In article <4031@well.UUCP> nightjob@well.UUCP (Hank Roberts writes:
>
>This site has been investigating a full text retrieval database product
>called BRS/SEARCH from BRS Information Technologies in New York; ...
>... asked me to see if I could get any comments on the product. ...

	I'm also interested in comparisons between different
	products offering full text retrieval. About a year
	ago I attempted to find a suitable product by reading
	brochures and other similar material. The target machine
	was VAX/VMS.

	I had to resort to comparing what kind of things you
	could do with them, like can you search words beginning,
	ending or even with complicated pattern. Can you search
	consecutive words, words in same sentence, paragraph, etc.
	Can you build search sets and combine them with boolean
	operators (AND, OR, NOT) to form new sets.

	I read brochures of BRS/SEARCH, STATUS, BASIS and
	some Scandinavian products, like Polydoc, NOTIS-IR
	and TRIP/TDBS. BRS/SEARCH and TRIP/TDBS had clearly
	almost everything you could think of.

	TRIP/TDBS boasted with the clear separation of the actual
	database and user interface, which I consider important.
	I also like the idea of giving a logical structure to the
	archived document (like: headline, ingress, body text
	and any other required fields like numbers, dates etc.)

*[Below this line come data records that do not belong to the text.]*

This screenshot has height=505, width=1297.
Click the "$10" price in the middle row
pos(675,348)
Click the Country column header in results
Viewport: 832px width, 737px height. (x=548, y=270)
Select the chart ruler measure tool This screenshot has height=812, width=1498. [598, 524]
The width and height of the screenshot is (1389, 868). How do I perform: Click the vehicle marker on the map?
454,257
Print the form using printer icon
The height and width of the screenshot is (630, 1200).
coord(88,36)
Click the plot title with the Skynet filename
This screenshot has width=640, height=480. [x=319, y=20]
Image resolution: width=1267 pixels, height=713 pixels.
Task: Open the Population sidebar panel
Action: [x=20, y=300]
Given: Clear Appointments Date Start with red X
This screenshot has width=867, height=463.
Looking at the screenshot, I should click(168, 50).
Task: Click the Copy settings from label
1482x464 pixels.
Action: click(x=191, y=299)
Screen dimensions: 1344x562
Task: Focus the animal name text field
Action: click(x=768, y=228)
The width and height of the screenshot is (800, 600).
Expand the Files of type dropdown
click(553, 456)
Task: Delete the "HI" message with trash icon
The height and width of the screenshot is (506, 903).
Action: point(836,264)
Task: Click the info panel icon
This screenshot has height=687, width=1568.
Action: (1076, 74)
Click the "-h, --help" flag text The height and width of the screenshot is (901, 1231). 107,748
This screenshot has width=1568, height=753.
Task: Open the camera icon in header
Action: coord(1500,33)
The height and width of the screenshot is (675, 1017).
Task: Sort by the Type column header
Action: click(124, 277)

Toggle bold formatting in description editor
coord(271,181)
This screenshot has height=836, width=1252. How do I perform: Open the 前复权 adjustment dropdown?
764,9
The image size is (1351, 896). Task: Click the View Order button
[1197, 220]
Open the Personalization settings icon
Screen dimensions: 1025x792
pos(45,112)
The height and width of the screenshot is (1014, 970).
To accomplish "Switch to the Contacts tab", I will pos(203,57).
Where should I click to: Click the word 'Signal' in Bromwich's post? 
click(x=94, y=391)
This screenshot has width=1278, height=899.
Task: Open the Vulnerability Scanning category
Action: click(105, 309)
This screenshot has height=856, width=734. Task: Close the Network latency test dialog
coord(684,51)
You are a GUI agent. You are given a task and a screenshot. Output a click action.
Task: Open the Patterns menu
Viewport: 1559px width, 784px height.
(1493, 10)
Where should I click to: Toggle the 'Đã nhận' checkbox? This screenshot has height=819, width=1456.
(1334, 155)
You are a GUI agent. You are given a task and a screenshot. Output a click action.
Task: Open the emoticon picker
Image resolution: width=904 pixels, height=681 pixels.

	For testing purposes I set up various kinds databases.
	Among others:

	USENET	20-30Mb of *unsorted* material (blew up the thing,
		in the first attempt -- didn't much like the
		UUENCODED and some other funny messages. This
		slight omission was promptly corrected by Paralog--
		after that it ate everything :-).

	STTFNB	for 2 1/2 months time we received everything from
		from the Finnish News Agency (STT-FNB) and archived
		it. The total amount of archived text was about 25Mb.
		With indexes the required disk space is 75Mb (3 times
		the raw text -- mainly because of Finnish, I suspect).
		(This was the main test)

	Excluding minor bugs in user interface (in forms input & design),
	it has worked according to the manuals. I'm pretty satisfied
	with it, but as I have no "hands on" experience of the other
	products, I would be interested to hear other opinions.
	Any other users/testers of TRIP/TDBS (descendant of 3RIP)?
	Any hands on comparisons with BRS/SEARCH or BASIS? Is there
	any suitable "benchmarks" that I could try on our system?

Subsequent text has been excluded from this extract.